When I returned to my family, they couldn’t believe that I no longer needed help for anything. They all wanted to keep doing everything for me, but I told them that I could do things for myself. When I told them that I wanted to return to Ajoya, they didn’t want me to go alone. They wanted my sisters to go with me, but I insisted that I wanted to go on my own. I said that I wanted to show my friends in Ajoya what I had learned in California. It is now seven years later, and I’m still there.

 

In my time with PROJIMO I’ve had much opportunity to help others, mainly women, to regain their sense of self-worth. And not just through physical therapy and exercises, but by recognizing that life can be beautiful almost regardless of the circumstances. There is so much we can do, never mind that we may be disabled.

I’ve participated in many different aspects of PROJIMO’s work: physical therapy; pressure sore treatment; cooking; accounting; a little m doing consultations; talking with people, especially with those coping with recent spinal cord injury; cleanup; diabetes testing; and checking blood pressure of people in the community. I feel now like a very different and a very lucky person when I look back on all the support I’ve been given and all that I’ve in turn been able to give to others.

One thing I forgot to mention is that I worked in the Conasupo (a government-sponsored food store) in Ajoya for two years. Roberto Fajardo and some of the directors of the Conasupo arranged an opportunity for us to work at the store. I was chosen to start working there so that I could learn the ropes and teach other people from PROJIMO how to do things. When I saw that the others were getting the hang of it, I left, although sometimes they still ask me back to help out. The idea behind having people from PROJIMO work at the Conasupo was to show that disabled people were very capable, that they could do all the necessary work and run the store, and also to give people skills that would be helpful in finding a job when they left PROJIMO.

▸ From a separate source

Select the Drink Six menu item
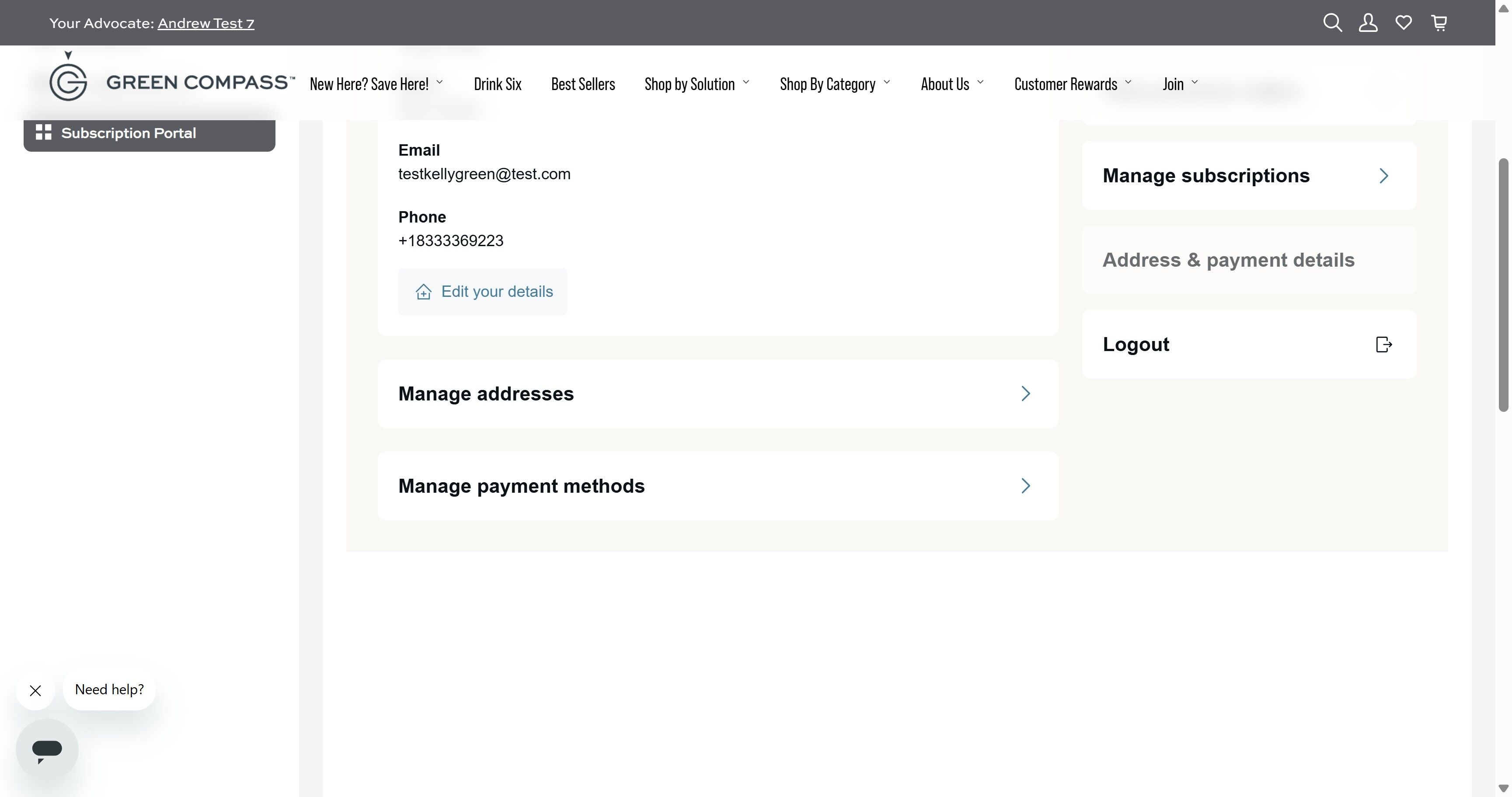Viewport: 1512px width, 797px height. pos(498,84)
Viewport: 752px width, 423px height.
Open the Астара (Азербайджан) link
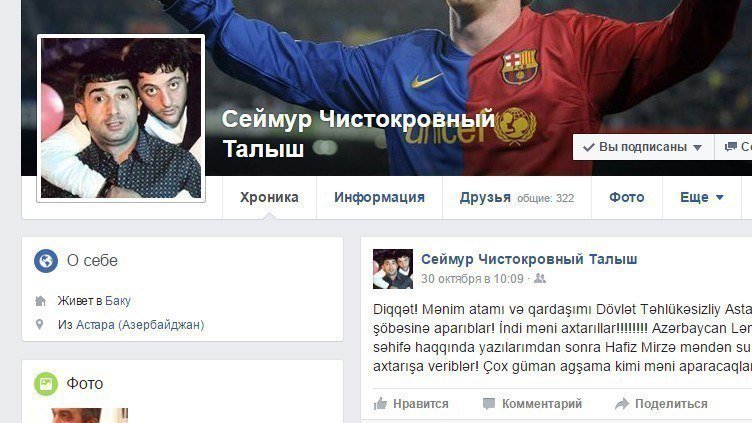(140, 325)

I was 16 years old when my problem started. In the four years I was at home, I thought I’d never get married. I imagined that nobody would notice me or think that I would be capable of it because I was in a wheelchair. But now I’ve been married for four years and have a little girl of two and a half years. Sometimes my husband and I have problems, but we are basically happy.

In January of this year I became very ill and had to have surgery for gallstones. I spent eight days in the hospital. I couldn’t move, bled a lot, and was constantly catheterized. After the first four days I developed serious pressure sores. It’s because of this that I’m waiting here now for another surgery on the tenth of this month, God willing. Despite this temporary setback, everything seems to be going well for me now, thanks to all of my compañeros to my parents whom I love very much, and to my husband. This is just a brief part of my history. HW

Update: Conchita’s surgery, which was performed by Interplast (a nonprofit organization based in Palo Alto, California which provides plastic surgery to Third World patients), was a success. Conchita is now back in Ajoya working with PROJIMO).